Bumblepuppy
Book Three in the Fly Fishing series is entitled Long Flies. It is a look back and a look forward of the design of flies to imitate minnows, leeches, salamanders, eels, squid, and other elongate food prey of our sport fishes. The look back is to glean what we can from the thinking of long fly originators, and the look forward is to see where our current thinking could take us. In addition there are a host of tactics for fishing the long flies, all illustrated with actual angling situations from my fishing, Jason,s fishing, and the experiences of others.
One of the earliest long flies that we have on record was one tied by the Father of American Dry Fly Fishing–none other than Theodore Gordon. He was truly a remarkable tyer and fisher at a major junction point in the development of all fly styles.

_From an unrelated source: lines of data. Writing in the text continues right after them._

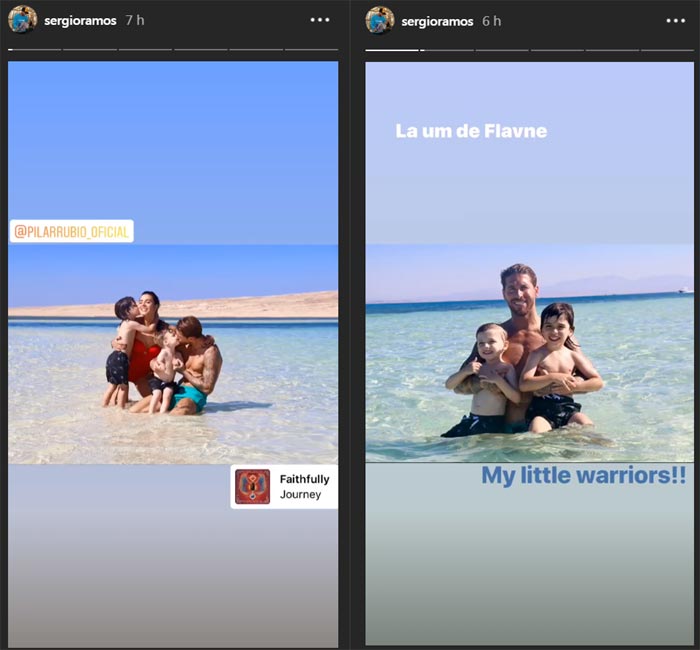Tap the Faithfully album cover art
This screenshot has height=650, width=700.
point(252,487)

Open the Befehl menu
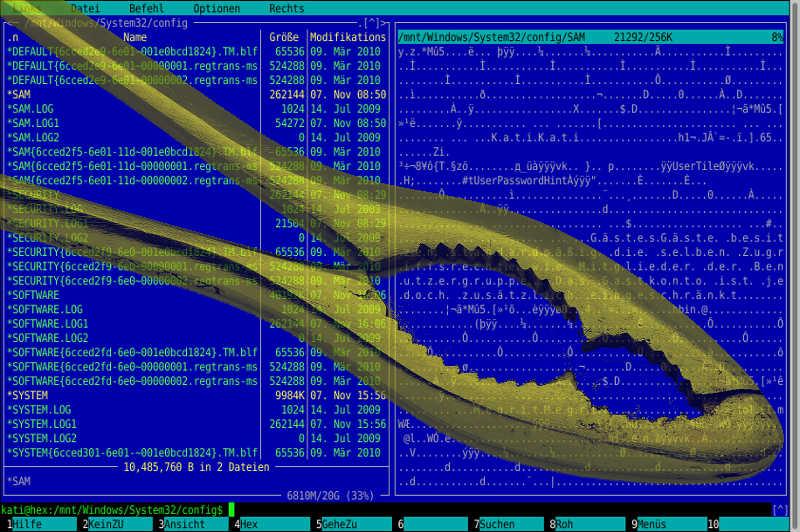[147, 8]
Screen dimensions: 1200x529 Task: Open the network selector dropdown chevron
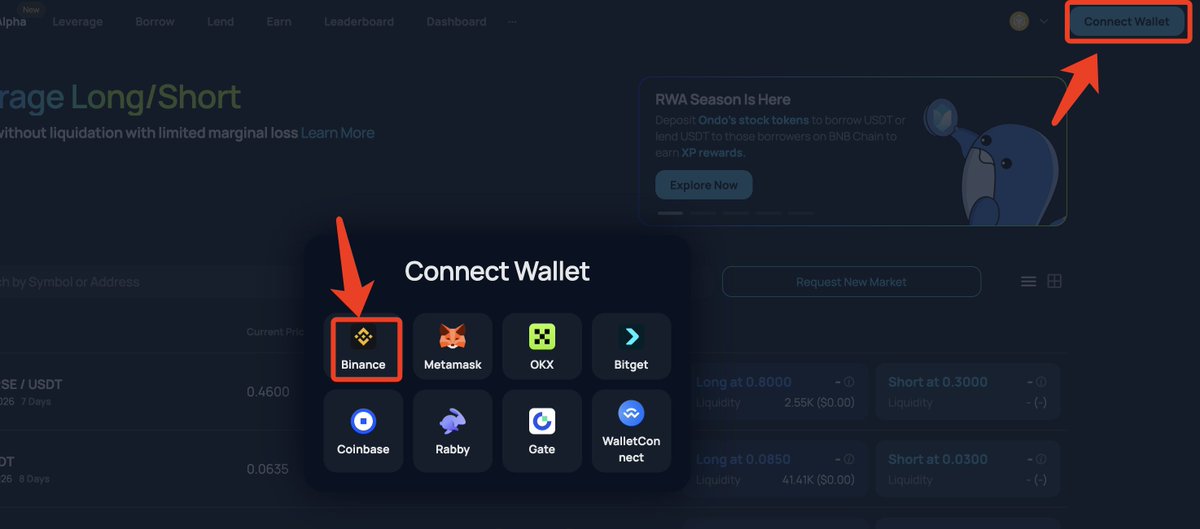point(1044,21)
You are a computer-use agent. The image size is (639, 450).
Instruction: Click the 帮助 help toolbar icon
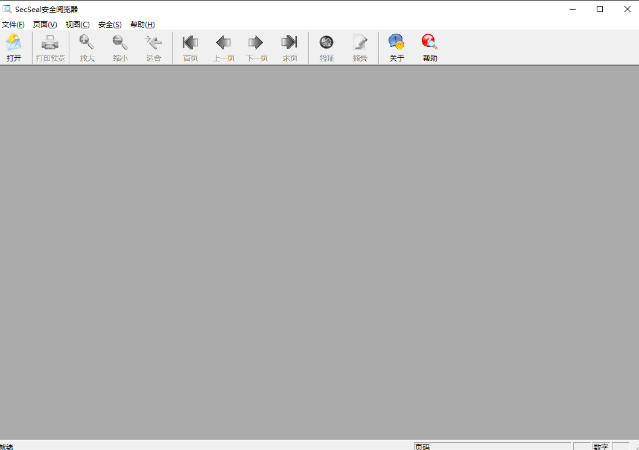point(430,46)
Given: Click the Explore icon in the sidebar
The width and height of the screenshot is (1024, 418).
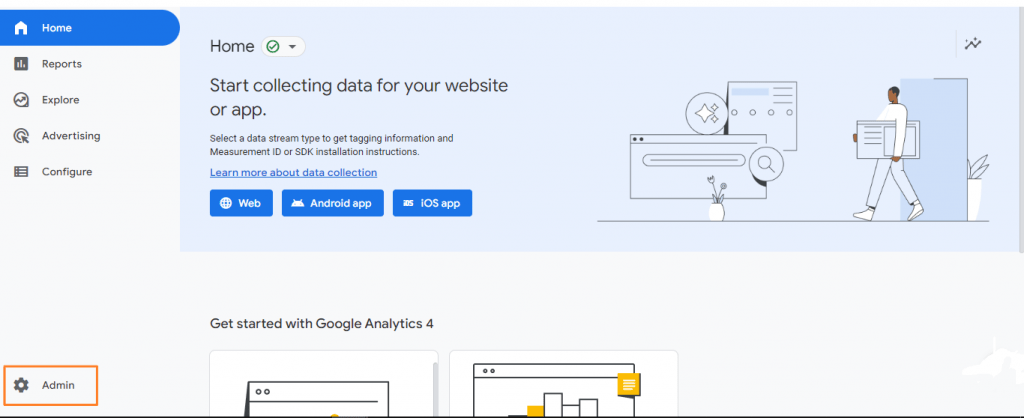Looking at the screenshot, I should [x=21, y=100].
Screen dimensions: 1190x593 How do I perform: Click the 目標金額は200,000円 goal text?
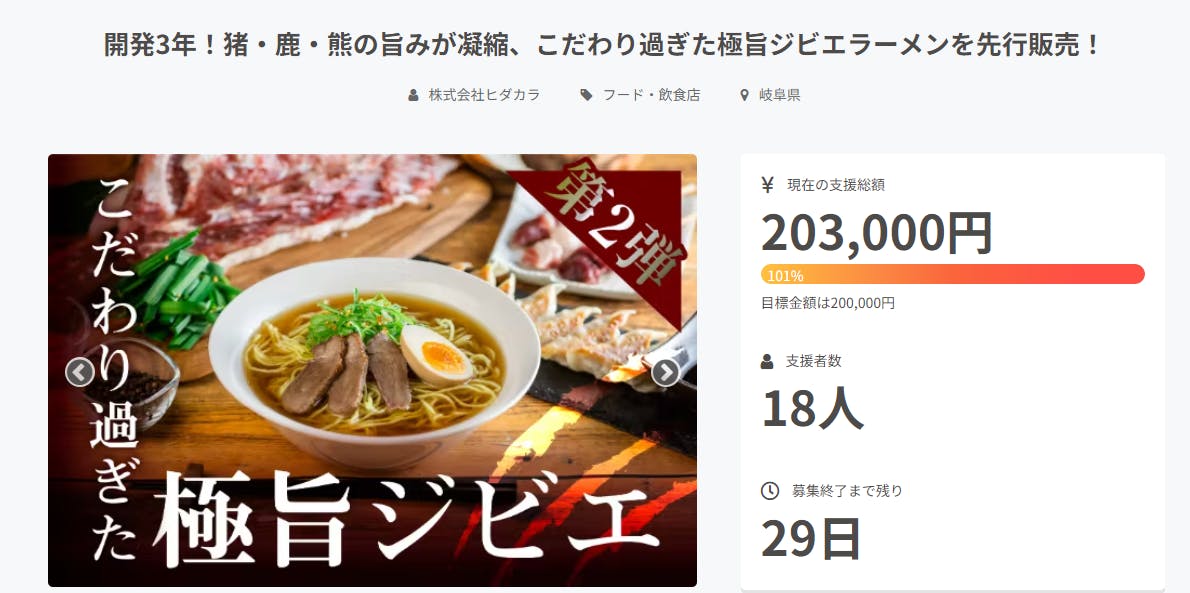(x=828, y=303)
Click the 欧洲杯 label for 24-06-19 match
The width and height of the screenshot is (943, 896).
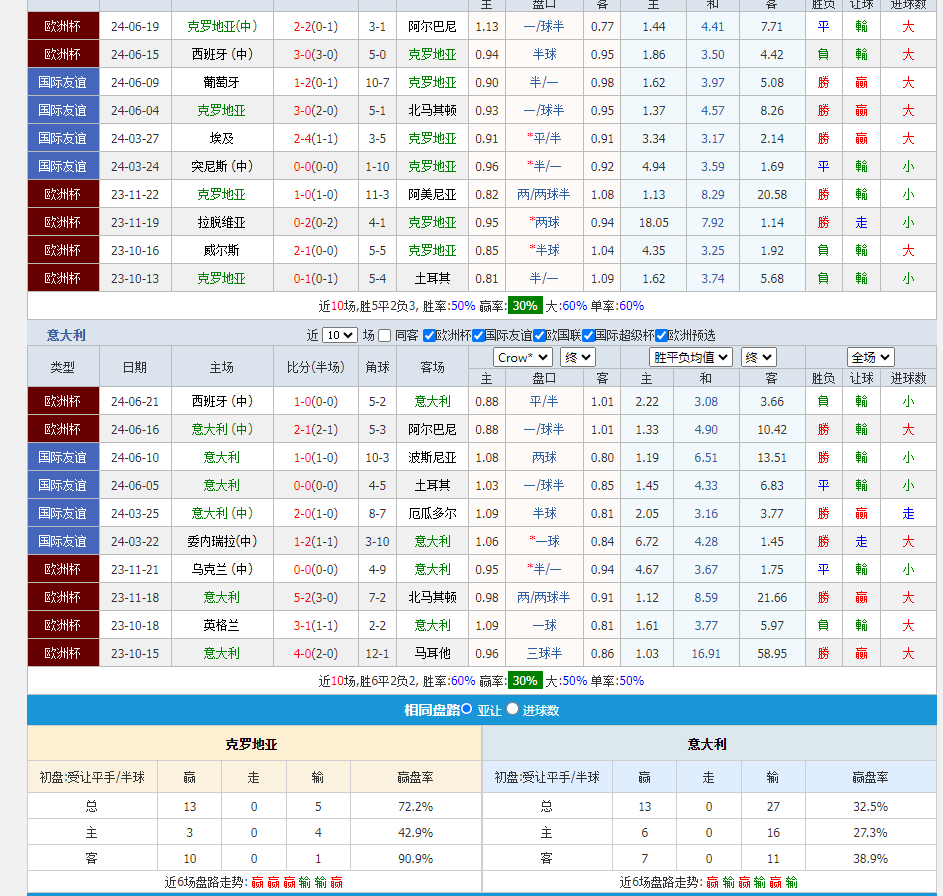click(63, 26)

Here is an excerpt from our forthcoming book, Long Flies, about the Bumblepuppy. This is followed with the tying instruction for one of the first long flies that ever swam in lake or stream, or near-shore ocean currents.
The Original Bucktails
Bucktails did not gradually evolve from other design styles, but sprang into being as a direct response for the need of baitfish imitations. Thus we can clearly see the conceptual thinking of those who were involved in the evolution of these flies. The first long flies of note appeared sometime in the late 1800’s with the advent of long-shank hooks of sufficiently small size to dress minnow imitations. The justly famous Theodore Gordon, Father of American Dry Fly Fishing, is said to have originated a bucktail-style fly as early as 1880. Called the Bumblepuppy, it was used for a host of fish. In Streamer Fly Tying and Fishing Joseph D. Bates, Jr. writes that Gordon sent a letter to a friend, Roy Steenrod, in which he stated,
“I have taken bass, bream, rock bass, perch, sunfish, pickerel, etc. on Bumblepuppies, not to mention big trout on the Esopus. Good when they are feeding on minnows.”
Clearly, Gordon understood the use of long flies as baitfish imitations. In a letter to another friend, Bates reports Gordon as saying,
“The striped bass of the American coast is one of the finest game and food fishes in the world. On the same tackle he makes longer runs and fights as well as the Atlantic Salmon. Large striped bass were at one time fished at the Falls of the Potomac with large flies. I have killed them with Bumblepuppy flies. I sent you patterns years ago.”
The play of Gordon’s skill as fly fisher and fly designer does, indeed, splash across the entire frontier of American fly fishing, from trout on wet flies fished both wet and dry, to the development of American dry fly designs, to the effective and promotive use of the fly rod for a host of warm water fishes, to fly rodding in the salt.
We need to pause for a moment and look at the design concepts that Gordon built into his Bumblepuppy. There are numerous variations on the dressing, even by Gordon himself, who used the name Bumblepuppy rather loosely to indicate practically any un-named fly, but first and foremost it was a fly that he built on a long-shank hook as a minnow imitator. In its purest form, it had a long red tail of hackle fibers, a white chenille body ribbed with a single strand of red wool yarn, a long collar of several turns each of red and white hackle feathers that were wound before the wing was added, a white bucktail wing that extended back beyond the end of the tail, and long shoulders of mottled brown turkey feather segments, often extending as far back as the rear of the hook shank. The bucktail hair on the lower half of the wing was cut to about half the length of the hook after the wing had been tied in.
All of these features, save two, came directly from the art of the salmon fly, and those two are the use of bucktail hair for the wing and the clipping of the hair in the lower half of the wing. The use of bucktail hair was probably a merely fortuitous instance of using what was on hand. Gordon never says he selected this hair for any particular reason. It’s good stuff, however. It’s tough, making a fly that will hold up under the chewings of pike and bass, big trout, and big stripers. It creates a good profile while still allowing background space light to pass through, giving the imitation a bit of a transparent quality.
Clipping the lower half of the wing was a stroke of genius, however. The clump of shortened hair certainly creates a dense shoulder effect, but more importantly, it holds the top hairs up and away from the hook shank. Not only does this help keep the hairs from tangling on the bend, but it also causes the wing to open and close against the shank as the fly is fished with a twitching, stripping motion.